A Cannes, il n'y a pas une minute à perdre. Tic, tac, tic, tac, tic, tac... Il faut se dépêcher pour avoir temps de passer sa journée à attendre (le bus, les films, les verres).

© Fiona Ipert / Journal des Femmes

Un. C'est le numéro du bus qui est censé, en moins d'un quart d'heure, me téléporter de mon appartement à la Croisette. Trois. C'est le nombre de minutes dans lequel il est supposé passer. Mille deux cents. C'est le nombre de secondes qu'il me faut l'attendre, inévitablement. "Bianca, on rentre à pieds ?", demande une Cannoise, exténuée, à son chien. L'autocar, comme disent mes voisins de fauteuil retraités, est le pire ennemi du Cannois pressé. Lentement, il serpente dans la ville pendant que les 28 degrés ambiants font chauffer les nerfs.

Enfin arrivée dans le centre, mon accréditation se balance à mon cou comme un pendule… Stop. Un policier m'arrête. Il faut attendre pour traverser, évidemment. Un flot de piétons bloque le passage.

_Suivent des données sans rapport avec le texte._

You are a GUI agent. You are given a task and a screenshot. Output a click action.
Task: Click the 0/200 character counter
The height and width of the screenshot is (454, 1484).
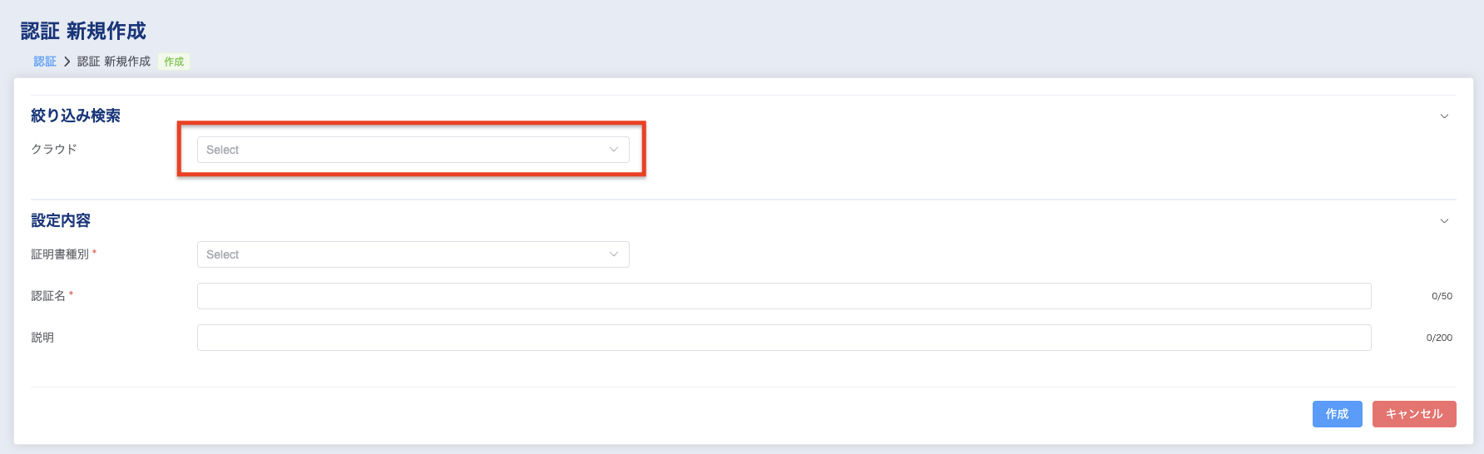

Ils divaguent alors que des jeunes endimanchés poireautent, pancarte à la main, dans l'espoir d'assister à une projection. Je rejoins la centaine de journalistes agglutinée devant le Palais pour voir le film d'Olivier Assayas. Les aiguillent avancent, pas la file. Plus de place. Temps perdu. Pas de répit.

Pause perdue

À l'heure du déjeuner, j'assiste incrédule au service des restaurants, qui ne se sont pas mis au pas. Trois quart d'heure pour un tartare "minute". À peu près le temps passé la veille au soir pour se procurer un verre à l'open bar de cet endroit branché. Comme les festivaliers, l'attente ne fait pas de pause. Elle se manifeste sous différentes formes, que l'on soit dans une pharmacie face à cette dame qui va chercher, lentement, les produits un à un ou que l'on se trouve dans la salle d'attente improvisée d'une interview avec une star en retard.

Malgré les apparences, le temps passe. 22h30. Voilà deux heures et demi que je trépigne pour accéder à la projection de Juste la fin du Monde. À bout, je m'installe dans la plus petite salle du Palais, face à un écran grand comme un mouchoir de poche, option tête du voisin de devant en plein milieu. La lumière finit par s'éteindre. Une heure trente-sept de beau cinéma. Xavier Dolan me rappelle que si le temps est précieux, une période d'expectative permet (parfois) de mieux apprécier. Rythmée par des silences, cadencée par des jeux de regards infusés d'une lumière brûlante, la fin du monde du Québécois arrête le chrono. Pas le temps de savourer l'après-séance… Le bus ne m'attendra pas, lui.